The Federal Trade Commission yesterday rejected as unworkable a do-not-spam list to stop unwanted e-mail, despite the popularity and success of a similar registry for consumers who don't want telephone sales pitches.
After studying the issue for months, agency Chairman Timothy J. Muris said a do-not-spam list would be "a waste of time" because spammers would ignore it.
More dangerous, he said, was the possibility that spammers might get hold of the list, which would provide them with a gold mine of valid e-mail addresses that would be used for more spam.
"Consumers will be spammed if we do a registry and spammed if we don't," said Muris, who has long opposed the idea.
The report, which was endorsed by all five FTC commissioners, was required by Congress as part of a national anti-spam law passed late last year.
Instead of starting a registry, Muris said, the FTC would first push the private sector to agree on a method for electronically authenticating senders of e-mail, which would cut down on spammers' ability to hide their identities and locations. Muris said such authentication is a necessary precursor to any no-spam registry.
The major Internet e-mail providers, including Microsoft Corp., America Online Inc., Yahoo Inc. and EarthLink Inc., also oppose the registry and have been working on a unified approach to authentication for several months. The companies are hoping to announce a formal agreement soon.

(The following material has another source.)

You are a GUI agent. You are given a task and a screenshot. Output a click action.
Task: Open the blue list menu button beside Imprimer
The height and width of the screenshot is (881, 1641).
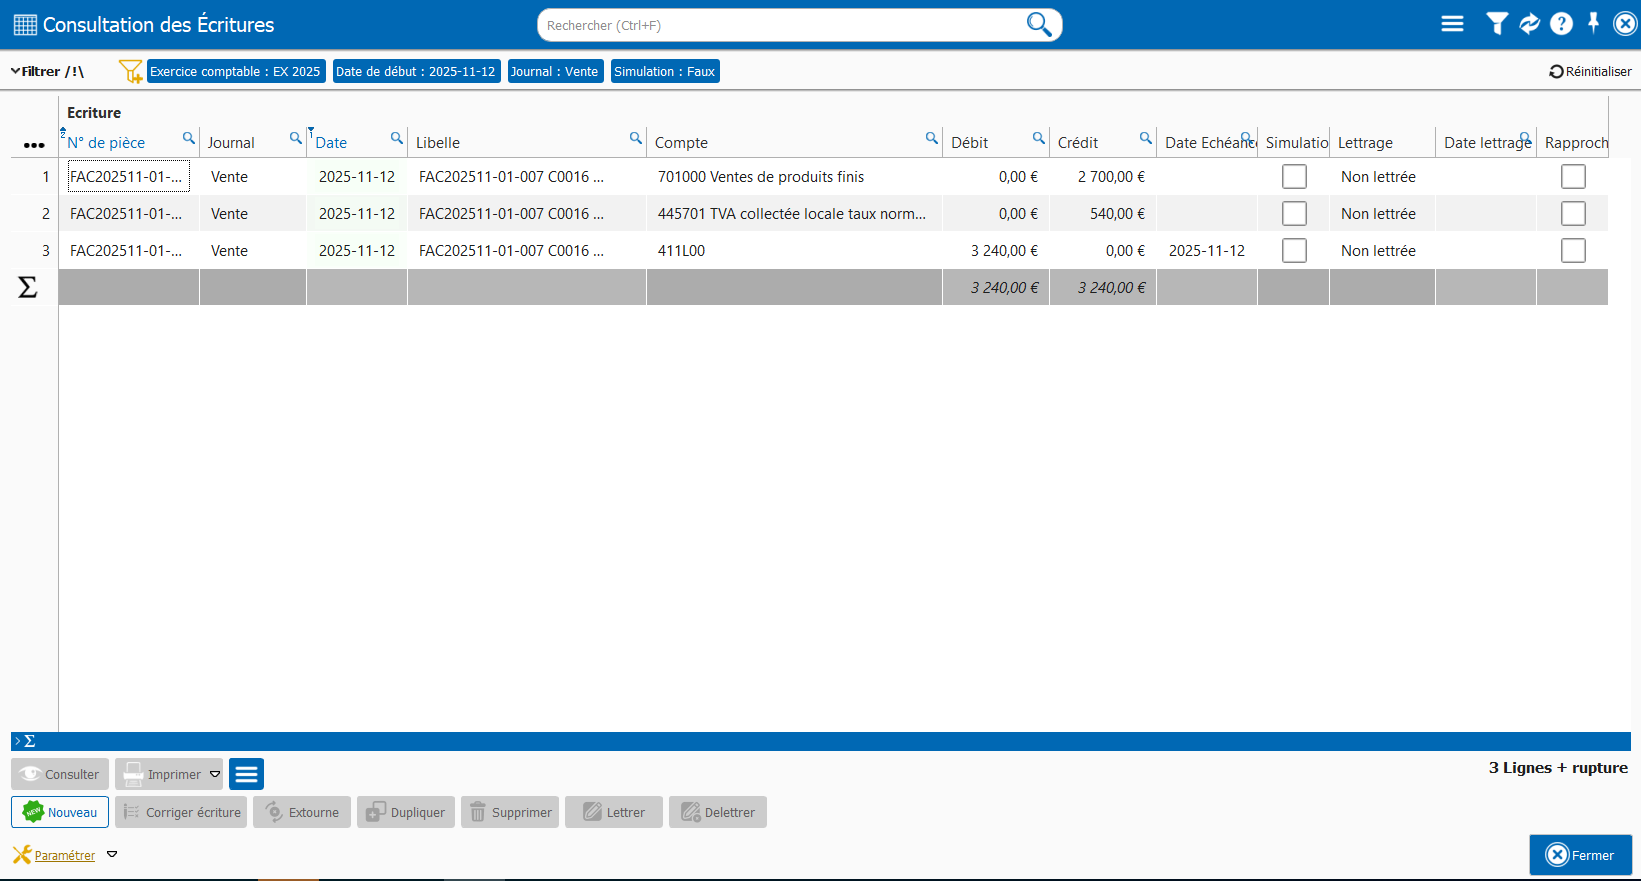click(246, 774)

But the FTC report was denounced by Sen. Charles E. Schumer (D-N.Y.), who last year urged Congress to require a registry. After his proposal failed to win broad congressional support, he pushed for the FTC study instead.
"We are very disappointed that the FTC is refusing to move forward on the do not email registry," Schumer said in a written statement. "The registry is not the perfect solution but it is the best solution we have to the growing problem of spam and we will pursue congressional alternatives in light of the FTC's adamancy."
As for the agency's concerns that the list would not work, Schumer said, the FTC had for years balked at a do-not-call list, "but when they finally implemented it, it was an overwhelming success."
Underlying the no-spam registry question is a larger debate over whether the new federal anti-spam law, known as the CAN-SPAM Act, is working. Industry estimates vary, but spam accounts for between 60 and 80 percent of all e-mail traffic, an increase since the law took effect in January.
In a survey of chief information officers at nearly 700 companies, 39 percent of 141 respondents said fighting spam will cost their firms more than $100,000 this year.
The survey, sponsored by the Chief Information Officer Executive Council, concluded that the act was ineffective. A majority of respondents, 55 percent, favored a do-not-spam registry.
Direct marketers and Internet companies, which supported CAN-SPAM, argue that the law needs time to work, in conjunction with technological tools.
"Today's FTC announcement reflects the widely held belief that a do-not-e-mail list would not be a do-not-spam list," said Jerry Cerasale, head of government affairs for the Direct Marketing Association.
"It is imperative that there will be an authentication system in place so that consumers and regulators can determine who sent the e-mail and take appropriate action."
But proponents of the registry said it could help address what they see as flaws in CAN-SPAM.
Most particularly, the federal law is based on a system known as opt-out, whereby users have to ask to be removed from marketing lists and bulk e-mailers must honor the requests.
Anti-spam activists and many consumer groups favor an opt-in system, meaning that marketers cannot send commercial e-mail without permission. That same philosophy underlies a 1991 law prohibiting junk faxes.
A registry would have the same effect by sparing consumers from having to opt out of every e-mail pitch they receive. That, proponents say, would simplify enforcement and avoid arguments over whether an opt-out request was made and whether it was honored in a timely way.
Under a registry system, consumers or organizations would send the FTC or a designated list manager the e-mail addresses they wanted to be free of unsolicited messages. Marketers would have to check their lists against the list, in a way that kept the list secure.
Ray Everett-Church, legal director of the Coalition Against Unsolicited Commercial E-mail, said that he supports a registry but is not surprised it was rejected.
The CAN-SPAM Act would have to be overhauled to allow proper enforcement of a registry, including allowing consumers to sue marketers that ignored the list. Under CAN-SPAM, consumers cannot sue.
But Church said the FTC could have started with a registry for all users at a certain Internet domain. In this system, for example, XYZ Inc. could state that all users with an xyz.com address were on the registry, thus avoiding a list containing individual addresses.
Muris said the FTC examined that option but determined it would simply be ignored by spammers, many of whom peddle fraudulent schemes or products. He said the national do-not-call list is effective in part because most telemarketers are legitimate businesses that abide by the law.
As for security of a list of individual addresses, the FTC said that even systems to encrypt the information to protect it from spammers would not necessarily be secure, based on the feedback it received from three cyber-security experts it hired as consultants.
Eric Castelli, chief technology officer of LashBack LLC, an e-mail security company, said he thinks a registry could be kept secure. But he said he agrees with the FTC's decision to wait until an authentication system can be used to more easily allow abusers to be tracked down and punished.